Die Zulassung der Impfung erfolgt nicht unter Missachtung möglicher Langzeitfolgen, sondern in Abwägung von deren Wahrscheinlichkeit mit dem Risiko durch die Krankheit selber. Dazu gehört auch die Erfahrung erster klinischer Studien mit RNA-Impfungen vor der Pandemie, wie beispielsweise eine der Tübinger Firma Curevac mit einem RNA-Impfstoff gegen Tollwut, die 2014 begann. Auch wenn zahlreiche Hypothesen und Spekulationen umgehen, wie RNA-Impfstoffe krebserregend wirken könnten: Keine davon wurde auch nur annähernd experimentell nachgewiesen oder wirkt in der Gesamtheit der molekularbiologischen Gegebenheiten konkret vorstellbar.

Schlussendlich: Die Forderung, den Satz „Impfstoffe gegen Infektionskrankheiten sind keine Gentherapeutika“ aus der EU-Richtlinie zu streichen, ist natürlich erst mal legitim.

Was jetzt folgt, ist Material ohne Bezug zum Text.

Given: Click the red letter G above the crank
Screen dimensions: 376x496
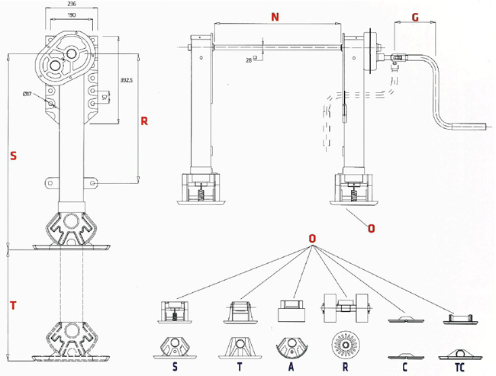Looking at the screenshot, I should pos(415,17).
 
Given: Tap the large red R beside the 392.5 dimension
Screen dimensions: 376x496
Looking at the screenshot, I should pos(143,121).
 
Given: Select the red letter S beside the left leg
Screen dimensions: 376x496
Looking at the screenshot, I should pos(13,156).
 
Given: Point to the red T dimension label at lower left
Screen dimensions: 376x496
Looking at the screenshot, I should pos(13,306).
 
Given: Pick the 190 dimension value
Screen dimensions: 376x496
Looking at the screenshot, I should pos(72,14).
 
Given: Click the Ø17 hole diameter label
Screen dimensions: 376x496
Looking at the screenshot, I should pos(26,95).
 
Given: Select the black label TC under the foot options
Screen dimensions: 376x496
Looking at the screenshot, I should pos(458,368).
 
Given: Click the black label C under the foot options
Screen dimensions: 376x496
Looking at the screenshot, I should pos(404,368).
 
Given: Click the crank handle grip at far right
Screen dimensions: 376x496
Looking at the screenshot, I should pos(465,126).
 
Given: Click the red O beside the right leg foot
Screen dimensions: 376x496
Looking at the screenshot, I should pos(372,227).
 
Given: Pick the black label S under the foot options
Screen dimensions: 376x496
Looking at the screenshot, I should pos(176,368).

Aus biomedizinischer Sicht ist sie aber nicht nachzuvollziehen. Die Impfstoffe unterscheiden sich, wie gezeigt, in entscheidender Weise von gentherapeutisch wirkenden Methoden wie etwa der „Genschere“, und sie werden, wie oben erwähnt, mehrheitlich nicht als Gentherapie betrachtet.

Gerade im Rückblick auf die Situation um den Jahreswechsel 2020/21 herum ist auch gut zu überlegen, welche negativen Folgen daraus entstehen würden. Die schnelle Verfügbarkeit der Impfstoffe war ein wesentlicher Grund, weswegen die Gefährlichkeit des neuen Coronavirus Sars-CoV-2 vor zwei Jahren schnell abnahm. RNA-Impfungen als Gentherapeutika einzustufen, könnte im Kampf gegen gegenwärtige und zukünftige Infektionskrankheiten daher einen massiven Rückschlag bedeuten.

Emanuel Wyler ist Molekularbiologie am Max-Delbrück-Centrum für Molekulare Medizin in der Helmholtz-Gemeinschaft.

Gastbeiträge spiegeln nicht unbedingt die Meinung der Redaktion wider.